LONG TAIL BLUE. As Originally Sung by Mr. T.B. Nathans. In All the Southern and Philadelphia Circuses. [Caption title]. Early Minstrel Competitor of Jim Crow.

LONG TAIL BLUE. As Originally Sung by Mr. T.B. Nathans. In All the Southern and Philadelphia Circuses. [Caption title].

NP: np, nd [ca.1834-37?]. Broadside. 24 x 23 cm. Printed in two columns within a typographical border. Right corner outside border missing, some holes from folding, not affecting lettering, general wear.

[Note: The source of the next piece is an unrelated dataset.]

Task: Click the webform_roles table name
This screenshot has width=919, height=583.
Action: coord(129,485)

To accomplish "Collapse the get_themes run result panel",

Twelve four-line verses, plus a 4-line verse chorus (printed twice).
The narrator, he of the Long Tail Blue, goes to the City of Washington and visits "one of Jackson's levees," and the President offers "champaign," while Major Downing follows him about: "Some niggers they have but one coat,/ But dis child you see got two,/ I wears a Jacket all the week,/ And on Sunday my long tail blue....Jim Crow was courting a brown gal,/ And the white folks call'd her Sue./ But I guess she let that nigger drop,/ When she seen my long tail blue./ Jim Crow got mad and swore he'd fight,/ With sword and pistol too,/ But I guess I back'ed that nigger out,/ When he saw my long tail blue." The chorus: "Just look at my long tail blue,/ O! how do you like my blue,/ I'll sing you a song, it's not very long,/ It's about my long tail blue."
T.B. Nathans is likely Thomas B. Nathans (1807-1889), who, with his brother J.J. Nathans, traveled the country with various circuses in the early nineteenth century. He began his circus career with Don Champlin, a wire walker, at age 16 in New York. He was associated with Brown's Circus, which is noted as the first circus to use a canvas tent. Thomas Nathans was known as a comic singer. His brother J.J. Nathans was a talented horseback rider and performer. "By the late 1820's, blackfaced white American performers...toured the nation, performing alleged Negro songs and dances in circuses and between the acts of plays. Like much of the rest of American culture, the melodies for many of these songs were of British origin....'My Long tail Blue' followed a Scottish folk song....'My Long tail Blue' told of a Negro dandy frivilously boasting about his clothing...." [see Robert Toll's "Blacking Up: The Minstrel Show in Nineteenth-Century America," (NY: 1974)]. Item #64780

Dichter & Shapiro list a song of the title "My Long Tail Blue," published by Hewett & Co. in 1836-37. Brown University records a similar broadside, but with an illustration, published in Boston ca.1834-35, which evidently does not mention T.B. Nathans. Other copies listed on OCLC vary in size from the copy here, or include an imprint, and all refer to an illustration, not present on this copy.